- Interactive map of the mountain

Highest point
- Elevation: 1,884 m (6,181 ft)
- Prominence: 144 m (472 ft)
- Parent peak: Stetinden
- Isolation: 1.4 km (0.87 mi)
- Coordinates: 61°32′30″N 8°13′26″E﻿ / ﻿61.54171°N 8.22378°E

Geography
- Location: Innlandet, Norway
- Parent range: Jotunheimen
- Topo map: 1518 II Galdhøpiggen

= Stehøe =

Mountain in Innlandet, Norway

Stehøe is a mountain on the border of Luster Municipality in Vestland county and Lom Municipality in Innlandet county, Norway. The 1884 m tall mountain is located in the Jotunheimen mountains within Jotunheimen National Park.

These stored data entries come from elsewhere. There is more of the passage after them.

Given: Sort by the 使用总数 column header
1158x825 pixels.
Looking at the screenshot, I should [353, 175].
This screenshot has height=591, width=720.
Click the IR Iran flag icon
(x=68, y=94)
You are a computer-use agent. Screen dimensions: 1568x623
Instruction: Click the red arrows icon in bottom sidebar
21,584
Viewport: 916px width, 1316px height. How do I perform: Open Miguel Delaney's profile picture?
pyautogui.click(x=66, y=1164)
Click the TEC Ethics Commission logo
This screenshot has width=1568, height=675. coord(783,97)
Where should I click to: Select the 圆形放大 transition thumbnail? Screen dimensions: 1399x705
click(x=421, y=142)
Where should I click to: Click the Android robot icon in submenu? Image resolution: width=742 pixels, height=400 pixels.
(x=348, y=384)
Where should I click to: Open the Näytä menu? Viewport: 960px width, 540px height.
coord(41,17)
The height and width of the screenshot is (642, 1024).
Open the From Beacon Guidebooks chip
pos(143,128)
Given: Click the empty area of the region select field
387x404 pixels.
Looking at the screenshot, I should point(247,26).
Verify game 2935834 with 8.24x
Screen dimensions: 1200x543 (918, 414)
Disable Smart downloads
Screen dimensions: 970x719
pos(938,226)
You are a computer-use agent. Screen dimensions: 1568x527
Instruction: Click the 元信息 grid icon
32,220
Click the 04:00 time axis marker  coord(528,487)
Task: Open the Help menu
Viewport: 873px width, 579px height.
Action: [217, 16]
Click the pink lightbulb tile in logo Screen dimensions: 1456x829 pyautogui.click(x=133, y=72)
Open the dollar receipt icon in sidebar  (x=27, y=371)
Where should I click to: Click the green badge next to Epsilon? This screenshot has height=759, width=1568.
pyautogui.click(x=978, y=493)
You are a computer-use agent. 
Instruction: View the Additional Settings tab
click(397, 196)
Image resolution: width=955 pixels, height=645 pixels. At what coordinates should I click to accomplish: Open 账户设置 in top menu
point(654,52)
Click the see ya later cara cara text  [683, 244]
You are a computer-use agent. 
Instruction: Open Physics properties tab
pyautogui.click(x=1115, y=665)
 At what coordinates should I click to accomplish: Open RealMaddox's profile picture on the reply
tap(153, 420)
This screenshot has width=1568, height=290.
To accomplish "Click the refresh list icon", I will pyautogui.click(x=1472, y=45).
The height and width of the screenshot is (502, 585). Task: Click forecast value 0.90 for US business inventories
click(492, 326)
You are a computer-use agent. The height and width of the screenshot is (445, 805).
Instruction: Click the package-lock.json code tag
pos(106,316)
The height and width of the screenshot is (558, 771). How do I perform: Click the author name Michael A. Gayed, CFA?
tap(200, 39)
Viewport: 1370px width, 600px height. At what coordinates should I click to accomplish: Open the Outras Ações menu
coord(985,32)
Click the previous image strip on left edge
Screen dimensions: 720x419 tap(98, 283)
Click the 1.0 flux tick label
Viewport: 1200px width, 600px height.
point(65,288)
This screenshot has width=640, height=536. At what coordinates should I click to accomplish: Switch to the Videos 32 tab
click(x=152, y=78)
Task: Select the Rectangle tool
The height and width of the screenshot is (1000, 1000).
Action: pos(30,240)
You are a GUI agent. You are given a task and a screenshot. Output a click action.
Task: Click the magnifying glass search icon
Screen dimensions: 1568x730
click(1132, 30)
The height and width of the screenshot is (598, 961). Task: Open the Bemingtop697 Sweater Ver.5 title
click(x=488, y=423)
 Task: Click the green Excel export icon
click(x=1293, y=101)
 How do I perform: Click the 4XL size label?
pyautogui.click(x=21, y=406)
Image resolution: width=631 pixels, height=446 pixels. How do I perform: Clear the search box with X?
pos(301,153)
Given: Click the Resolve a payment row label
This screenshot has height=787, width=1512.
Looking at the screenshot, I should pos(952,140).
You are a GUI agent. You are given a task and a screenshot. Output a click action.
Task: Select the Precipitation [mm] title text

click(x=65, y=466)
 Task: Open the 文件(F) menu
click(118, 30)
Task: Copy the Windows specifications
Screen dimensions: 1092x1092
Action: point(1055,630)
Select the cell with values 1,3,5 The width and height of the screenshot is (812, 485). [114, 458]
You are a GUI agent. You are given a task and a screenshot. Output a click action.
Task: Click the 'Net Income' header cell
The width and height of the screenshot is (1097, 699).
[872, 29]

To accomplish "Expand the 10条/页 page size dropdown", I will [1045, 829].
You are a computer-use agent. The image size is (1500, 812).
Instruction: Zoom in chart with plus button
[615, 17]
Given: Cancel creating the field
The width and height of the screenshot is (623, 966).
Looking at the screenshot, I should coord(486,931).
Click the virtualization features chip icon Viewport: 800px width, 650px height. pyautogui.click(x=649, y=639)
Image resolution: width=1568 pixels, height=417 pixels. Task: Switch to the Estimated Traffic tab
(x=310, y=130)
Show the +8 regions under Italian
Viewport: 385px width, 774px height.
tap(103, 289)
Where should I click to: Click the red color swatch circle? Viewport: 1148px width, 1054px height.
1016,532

The mountain sits about 38 km southwest of the village of Fossbergom and about 34 km northeast of the village of Øvre Årdal. The mountain is surrounded by several other notable mountains including Kyrkja and Kyrkjeoksle to the east, Høgvagltindane to the southeast, Surtningstinden and Gravdalstinden to the southwest, Smørstabbtindene and Stetinden to the northwest, and Tverrbottindene to the northeast.